China’s embattled fund management firms have failed to find respite from A-share volatility in the country’s burgeoning debt markets so far this year – in contrast to recent history.

As at the end of September, a total of 155 fixed income mutual funds had recorded an average return of -5.77% to date in 2011, further denting already fragile retail investor confidence.

Fixed-income funds had been regarded as a relatively safe investment in the recent past, having recorded positive returns for six consecutive years from 2005 to 2010 ranging from 5.23% to 19.79%.

However China’s domestic bond market has performed poorly this year as a series of negative events shook investor confidence.

July saw the emergence of a provincial government debt crisis, with fears raised over solvency. The following month, Sinopec issued Rmb30 billion ($4.7 billion) worth of convertible bonds on top of an outstanding CB issue of Rmb23 billion – breaking the unwritten rule of not issuing fresh debt before outstanding bonds have been retired.

And last month saw rating agency China Lianhe sound another alarm for bond investors by downgrading the long-term credit of Shandong Helon by an unprecedented two notches to A-.

The performance has caused dismay to most Chinese FMCs, which had hoped to attract investors with a promise of steady growth, given that the A-share market has largely traded sideways since the second half of 2009.

“The inverse relationship between equity and bond markets is broken this year,” one senior executive at a Beijing-based FMC noted. “The poor performance of the bond markets has been far beyond our expectations.”

According to Shanghai-based data provider Wind Info, just six out of the 155 fixed income funds have recorded positive returns this year, with Tian Hong Structured Bond Fund the best with +2.88% and Bosera convertible bond fund the worst with -14.19%.

FMCs resumed launching CB funds a year ago this month, arguing that such products offered both floor-price protection as well as upside potential.
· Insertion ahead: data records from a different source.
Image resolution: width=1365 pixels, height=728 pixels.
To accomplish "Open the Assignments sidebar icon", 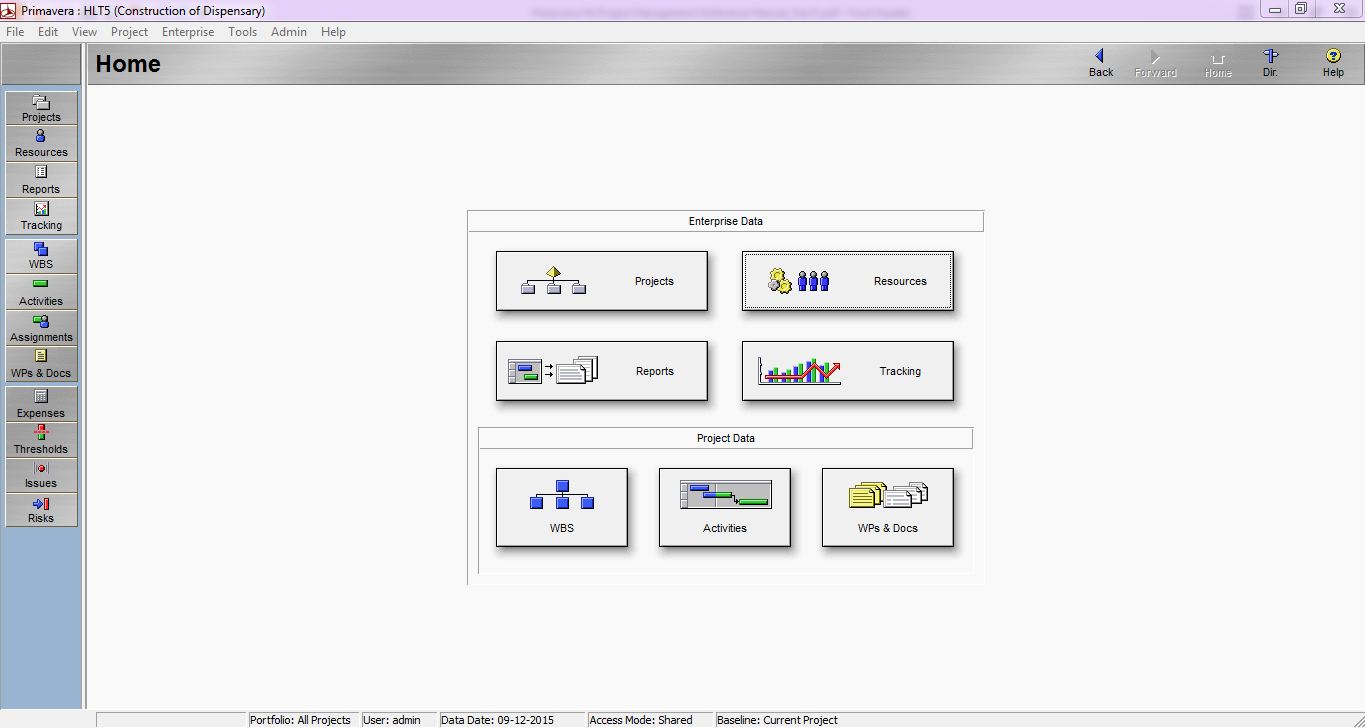I will (40, 328).
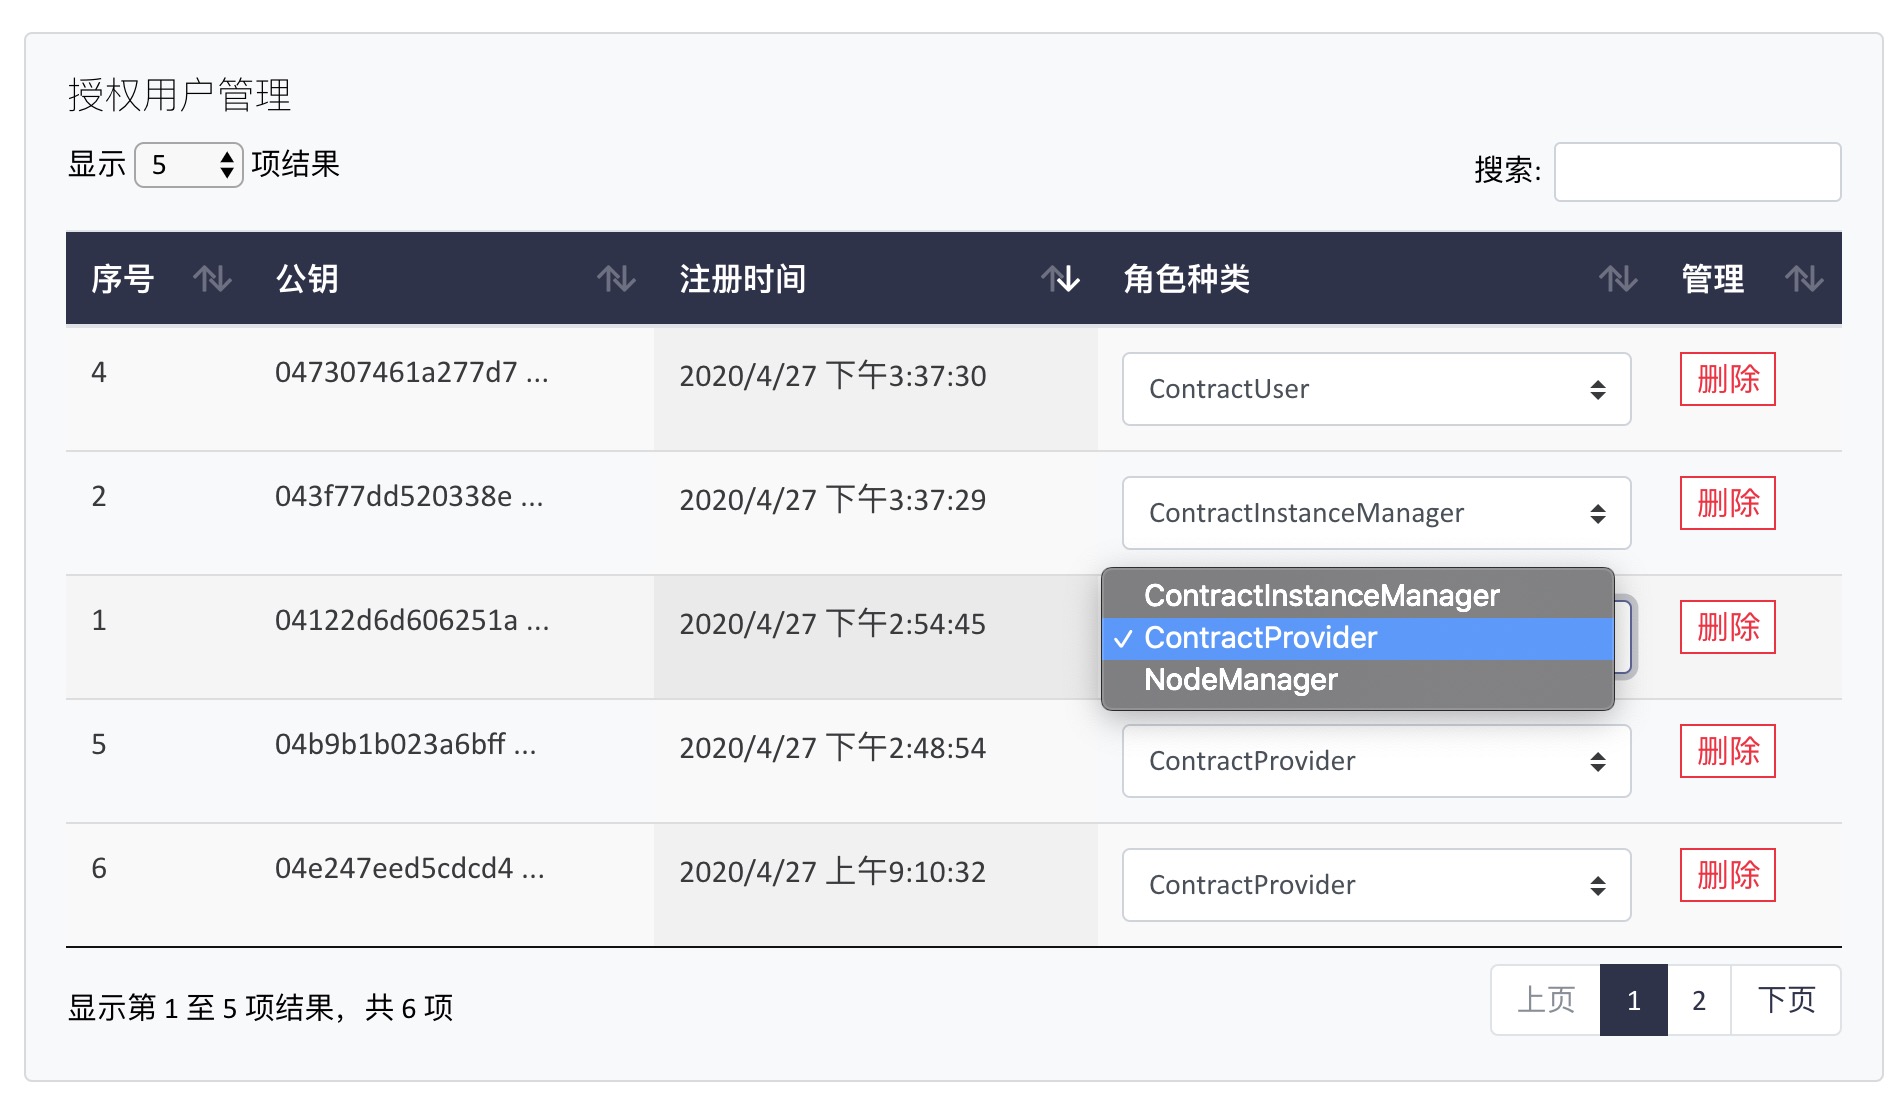The height and width of the screenshot is (1098, 1898).
Task: Open role dropdown for key 04e247eed5cdcd4
Action: [x=1376, y=885]
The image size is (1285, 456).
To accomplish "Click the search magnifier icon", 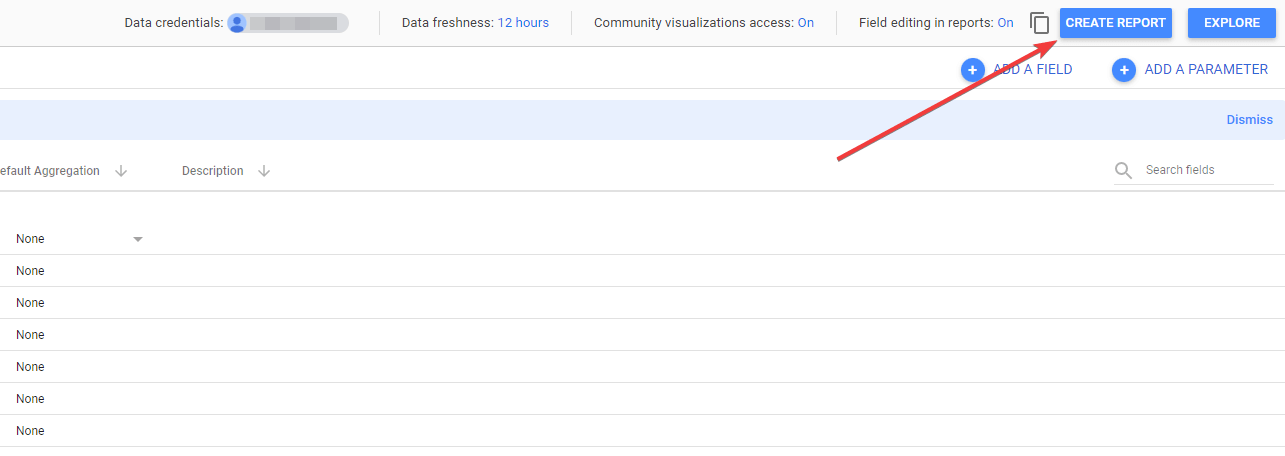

Bosera and Fullgoal started the trend in October and November last year, but have been among the worst performers.

It has left fund management companies nowhere to turn, with money market funds the only type of mutual fund investment to offer a positive return in 2011 (+0.88% in the first three quarters).

The average performance of qualified domestic institutional investor (QDII) funds to date in 2011 is -18.71%. Index funds reported an average return of -14.17%, active equity (-11.55%), hybrid (-6.83), balanced (-9.49%), equity biased (-10.53%) and principal guaranteed (-2.32%).